> [PROVIDED PASSAGE]:
MySql query how to get first where date count is less than

Goal

So my goal here is to have an sql query that returns the first date where there is no more than 5 records that respects the where clause(userId).

Current schema

|id|user_id|scheduled_at|
|1 |1      |2023-03-16  |
|2 |1      |2023-03-15  |
|3 |3      |2023-03-15  |
|4 |1      |2023-03-15  |
|5 |1      |2023-03-15  |

What have I achieved

    count(*) as cnt,
    scheduled_at
    from estudojo.user_scheduled_questions as uq where uq.user_id='1' and scheduled_at >=  '2023-03-14'
    group by scheduled_at
    having cnt < 5
    order by cnt ASC limit 1

The return is:

┌─────────┬─────┬─────────────────────────────┐
│ (index) │ cnt │        scheduled_at         │
├─────────┼─────┼─────────────────────────────┤
│    0    │  3  │ '2023-03-15'                │
└─────────┴─────┴─────────────────────────────┘

But still, not what I wanted, since the first date available is 2023-03-14

Expect

I expected something like:

┌─────────┬─────┬─────────────────────────────┐
│ (index) │ cnt │        scheduled_at         │
├─────────┼─────┼─────────────────────────────┤
│    0    │  0  │ '2023-03-14'                │
└─────────┴─────┴─────────────────────────────┘

>Solution :

Your data has now row for this user on March 14th, so the query cannot return what you expect.

Data entries:
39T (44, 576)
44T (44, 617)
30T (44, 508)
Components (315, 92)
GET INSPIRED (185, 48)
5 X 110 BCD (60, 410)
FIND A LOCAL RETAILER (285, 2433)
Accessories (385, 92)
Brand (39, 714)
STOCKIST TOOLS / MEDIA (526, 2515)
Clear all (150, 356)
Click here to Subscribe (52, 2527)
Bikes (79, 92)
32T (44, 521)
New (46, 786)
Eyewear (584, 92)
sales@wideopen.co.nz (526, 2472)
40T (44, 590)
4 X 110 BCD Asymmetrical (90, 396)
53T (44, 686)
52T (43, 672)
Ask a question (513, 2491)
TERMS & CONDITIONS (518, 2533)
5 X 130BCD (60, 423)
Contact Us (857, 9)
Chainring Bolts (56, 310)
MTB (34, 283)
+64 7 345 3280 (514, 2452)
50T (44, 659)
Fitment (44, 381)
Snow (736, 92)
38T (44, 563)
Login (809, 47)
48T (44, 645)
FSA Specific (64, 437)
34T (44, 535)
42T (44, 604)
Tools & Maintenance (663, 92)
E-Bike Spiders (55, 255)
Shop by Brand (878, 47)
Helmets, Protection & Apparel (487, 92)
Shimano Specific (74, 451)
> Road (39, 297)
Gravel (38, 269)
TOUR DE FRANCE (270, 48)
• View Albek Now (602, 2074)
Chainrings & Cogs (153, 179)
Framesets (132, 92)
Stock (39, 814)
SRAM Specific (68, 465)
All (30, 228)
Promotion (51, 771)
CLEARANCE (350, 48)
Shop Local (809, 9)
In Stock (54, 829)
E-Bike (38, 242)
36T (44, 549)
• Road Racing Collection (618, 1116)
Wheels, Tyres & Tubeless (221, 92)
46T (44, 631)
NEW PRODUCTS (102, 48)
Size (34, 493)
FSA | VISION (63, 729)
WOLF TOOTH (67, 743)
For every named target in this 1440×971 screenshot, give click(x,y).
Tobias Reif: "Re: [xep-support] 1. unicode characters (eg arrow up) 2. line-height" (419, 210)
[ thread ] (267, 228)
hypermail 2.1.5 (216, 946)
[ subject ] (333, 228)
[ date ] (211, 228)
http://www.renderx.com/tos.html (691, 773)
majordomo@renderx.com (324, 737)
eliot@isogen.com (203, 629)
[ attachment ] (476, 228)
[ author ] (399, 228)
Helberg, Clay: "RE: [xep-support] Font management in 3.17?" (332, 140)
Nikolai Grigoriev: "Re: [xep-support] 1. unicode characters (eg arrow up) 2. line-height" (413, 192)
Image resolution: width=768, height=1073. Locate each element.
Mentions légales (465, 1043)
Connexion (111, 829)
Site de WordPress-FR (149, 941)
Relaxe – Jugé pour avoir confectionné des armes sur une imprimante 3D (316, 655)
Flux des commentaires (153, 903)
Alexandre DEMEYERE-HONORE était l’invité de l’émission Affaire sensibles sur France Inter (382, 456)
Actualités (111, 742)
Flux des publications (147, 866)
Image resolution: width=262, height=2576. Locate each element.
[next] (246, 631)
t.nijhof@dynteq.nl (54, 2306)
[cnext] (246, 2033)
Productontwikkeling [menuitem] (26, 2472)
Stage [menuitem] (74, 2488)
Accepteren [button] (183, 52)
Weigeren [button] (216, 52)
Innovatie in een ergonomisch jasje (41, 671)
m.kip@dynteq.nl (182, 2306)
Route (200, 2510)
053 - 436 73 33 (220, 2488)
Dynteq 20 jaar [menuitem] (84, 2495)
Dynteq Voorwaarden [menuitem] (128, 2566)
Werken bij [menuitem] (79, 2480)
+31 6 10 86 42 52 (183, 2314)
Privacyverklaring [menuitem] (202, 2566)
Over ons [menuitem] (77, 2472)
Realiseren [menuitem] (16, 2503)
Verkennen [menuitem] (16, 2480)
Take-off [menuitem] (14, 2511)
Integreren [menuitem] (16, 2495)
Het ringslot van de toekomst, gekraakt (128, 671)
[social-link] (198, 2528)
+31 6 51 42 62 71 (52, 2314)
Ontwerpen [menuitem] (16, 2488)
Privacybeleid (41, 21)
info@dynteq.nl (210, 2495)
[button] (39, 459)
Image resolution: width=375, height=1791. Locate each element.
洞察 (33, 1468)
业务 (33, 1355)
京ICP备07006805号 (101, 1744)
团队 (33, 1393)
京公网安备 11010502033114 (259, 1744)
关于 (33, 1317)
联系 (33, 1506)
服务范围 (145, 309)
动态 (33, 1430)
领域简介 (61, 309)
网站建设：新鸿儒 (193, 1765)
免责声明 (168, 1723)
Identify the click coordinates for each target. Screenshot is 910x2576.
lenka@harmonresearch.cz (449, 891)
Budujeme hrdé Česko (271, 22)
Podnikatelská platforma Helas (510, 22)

> [TASK DESCRIPTION]: In the MySQL question, which id values in the "Current schema" table have a user_id of 1?

> [TASK SOLUTION]: 1, 2, 4, 5